From then on, his quest for wildness continues more quietly. He travels the deep-cut lanes of Dorset, the moors of the Peak District, the flats of Essex and the Norfolk coast. He peers at the miniature jungles in the cracks of the Burren’s limestone in County Clare. He finds, by looking intently, and closer to home, a more universal and rewarding wildness: more layered, greener, less rocky. It is, he writes, “the wildness of natural life, the sheer force of ongoing organic existence, vigorous and chaotic”.
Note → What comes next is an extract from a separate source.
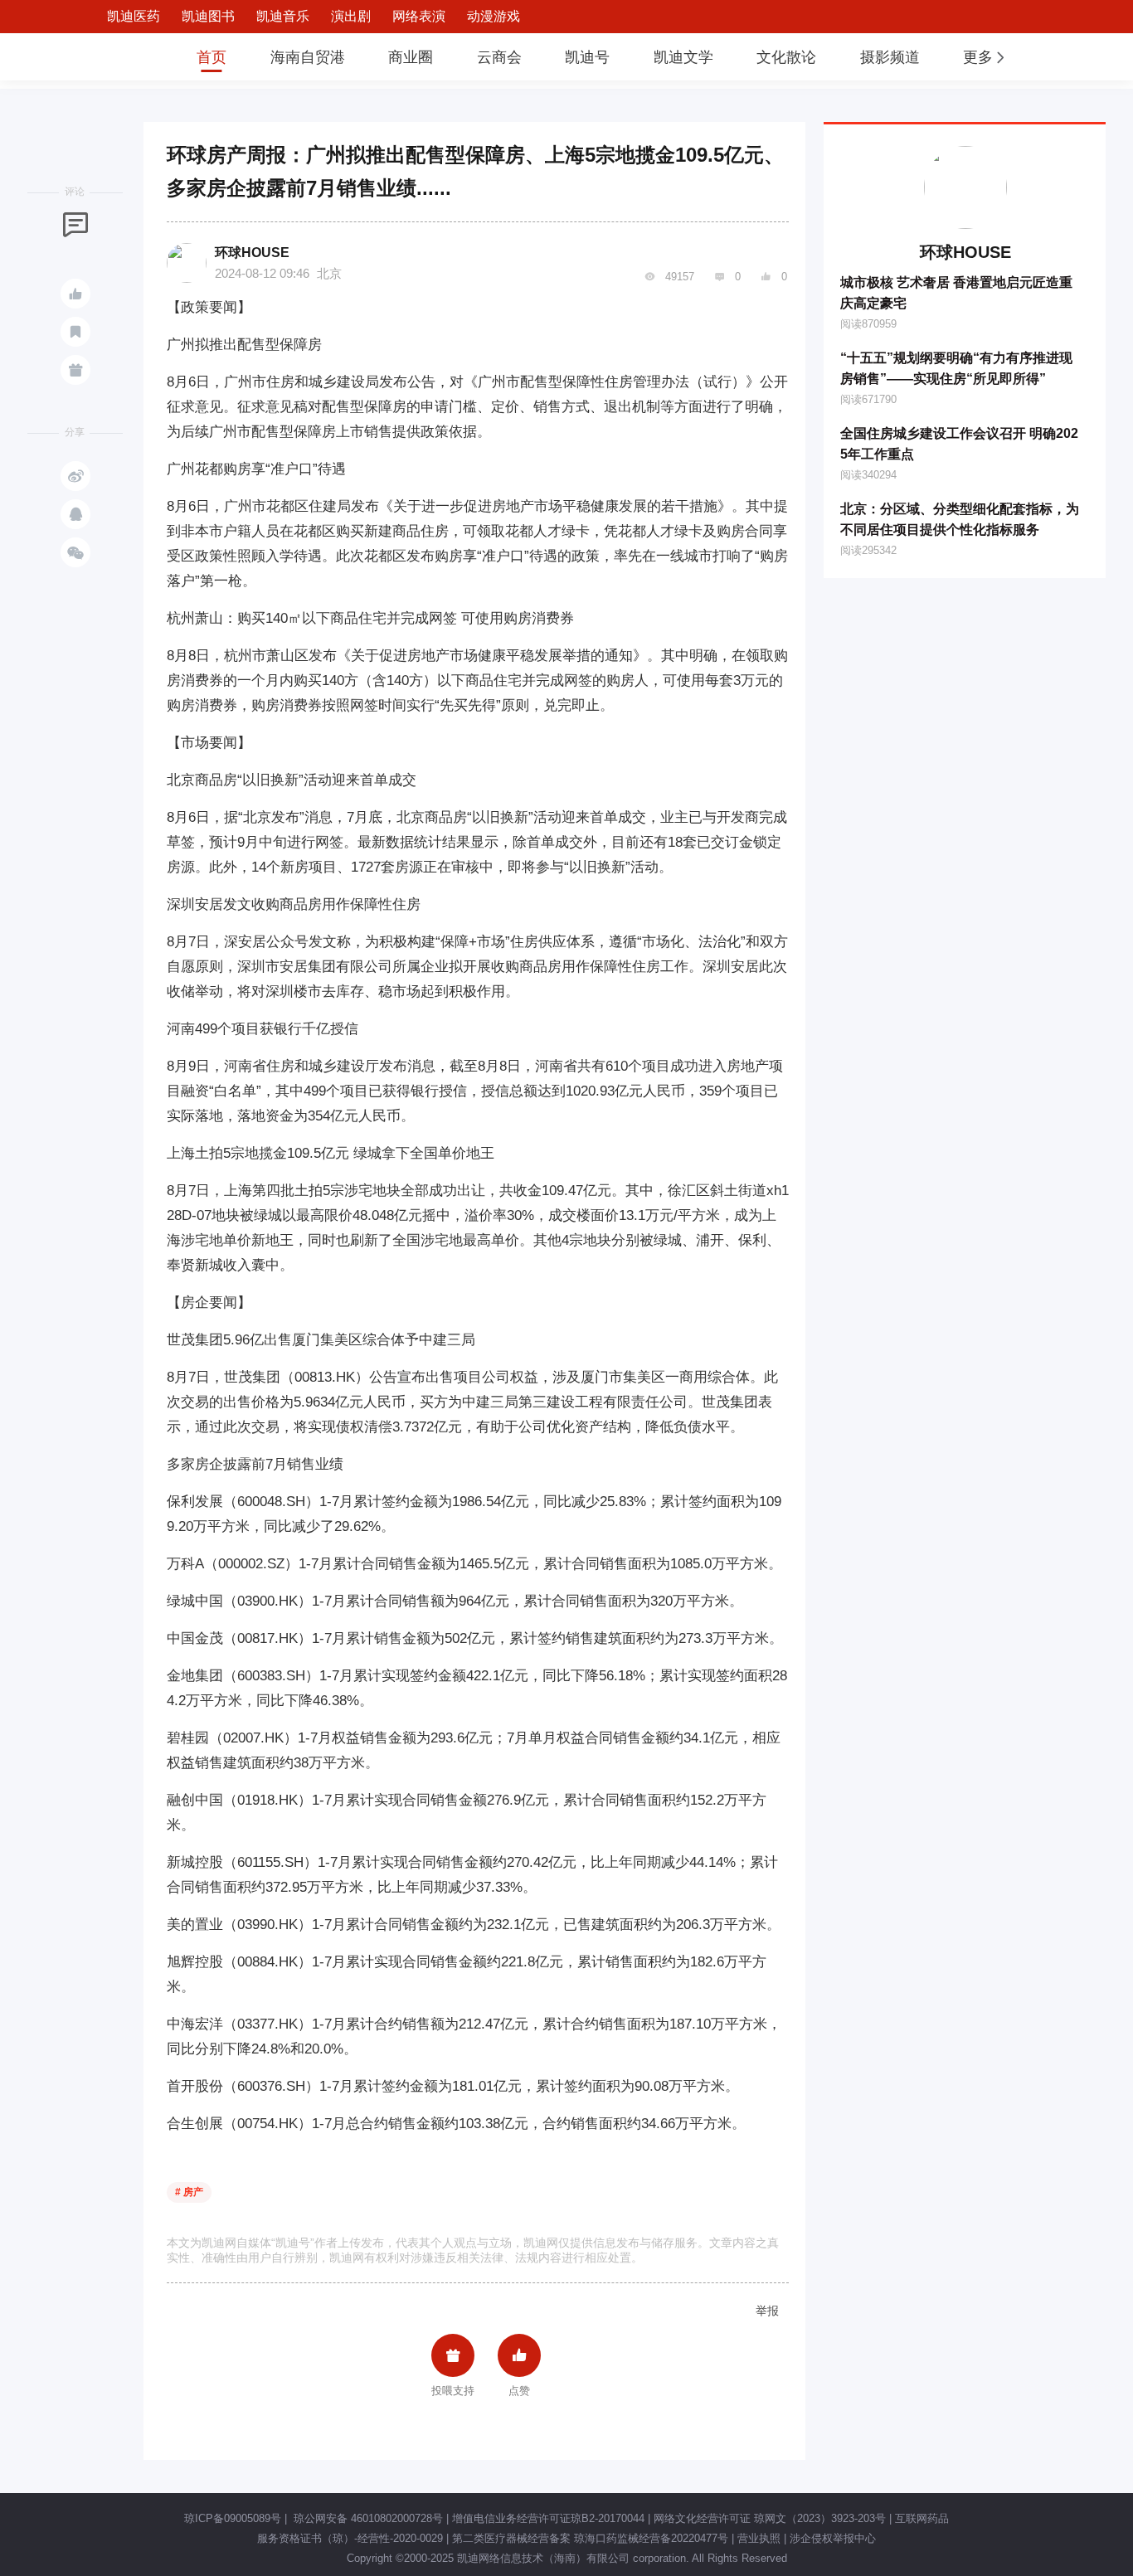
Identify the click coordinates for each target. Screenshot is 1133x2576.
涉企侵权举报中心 (833, 2538)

The arc of Macfarlane’s personal journey does nothing to compromise the guiding principles of his travels. The Wild Places does not follow a narrative path, but the looser course of ideas. Britain’s wilderness has been all but destroyed. The flat abstractions of the road atlas are more familiar to us than the actual features of the land. We need a new cartography, he urges. We need dream-maps and memory-maps, maps that connect geological eras or plot the tracks of avian migration. His own book he intends as a map to “link headlands, cliffs, beaches, mountain-tops, tors, forests, river-mouths and waterfalls”.
Yet what really motivates him is something more fundamental. He revels in the physicality of the wild and calls for a renewed intimacy with it. “We have,” he writes, “come increasingly to forget that our minds are shaped by the bodily experience of being in the world – its spaces, textures, sounds, smells and habits.” The lives we lead are virtual, cocooned from the pleasures and discomforts of being outside in all weathers. As a result, “new maladies of the soul have emerged”.
To help his case, Macfarlane calls on a number of literary forebears (attentive spirits such as Ivor Gurney and JA Baker, fellow night-wanderers such as Coleridge and Edward Thomas) for whom the landscape and the fauna of the British Isles became a portal for the imagination. He goes into the technical detail of phosphorescence and the biophysics of night sight. He discusses tree-climbing in literature. His friendship with Deakin, whose own immersions in the wet and wild helped shape the book, runs like a motif through the writing. (Deakin’s death is a rare emotional moment in a book that is more concerned with nonhuman relationships.)
But it is Macfarlane himself who is his own best advocate, not so much through his eloquent debating, nor because of the hardship he endures, but through his crystalline prose. He is a descriptive writer of breathtaking power. In a few words, he conjures up not only the shapes and dynamics of the land, but the experience of being absorbed by it. The after-images of The Wild Places left me with the strange impression of having walked alongside him as he tramped the open spaces of Sutherland or Derbyshire, of having heard the flock of doves rise “applauding into the sky”, of having watched him pick up a buzzard feather and delicately “unzip its vanes”, or of looking up at a half-frozen waterfall in the Cumbrian fells and seeing “the hard portcullis of ice beautifully mottled by dark figures of thaw”.
Prose as precise as this is not just evocative. It is a manifesto in itself. Macfarlane’s language urges us to gaze more closely at the wonders around us, to take notice, to remind ourselves how thrillingly alive a spell in the wild can make us feel. It is a measure of the distance we have strayed from the natural world that The Wild Places should be so poignant, so full of yearning, and so apt. Five hundred years ago, before the acquisitive and cushioning effects of the Enlightenment, such a work would have appeared either incomprehensible or too obvious. We might hope that anyone picking it up in another 500 years will feel just as baffled.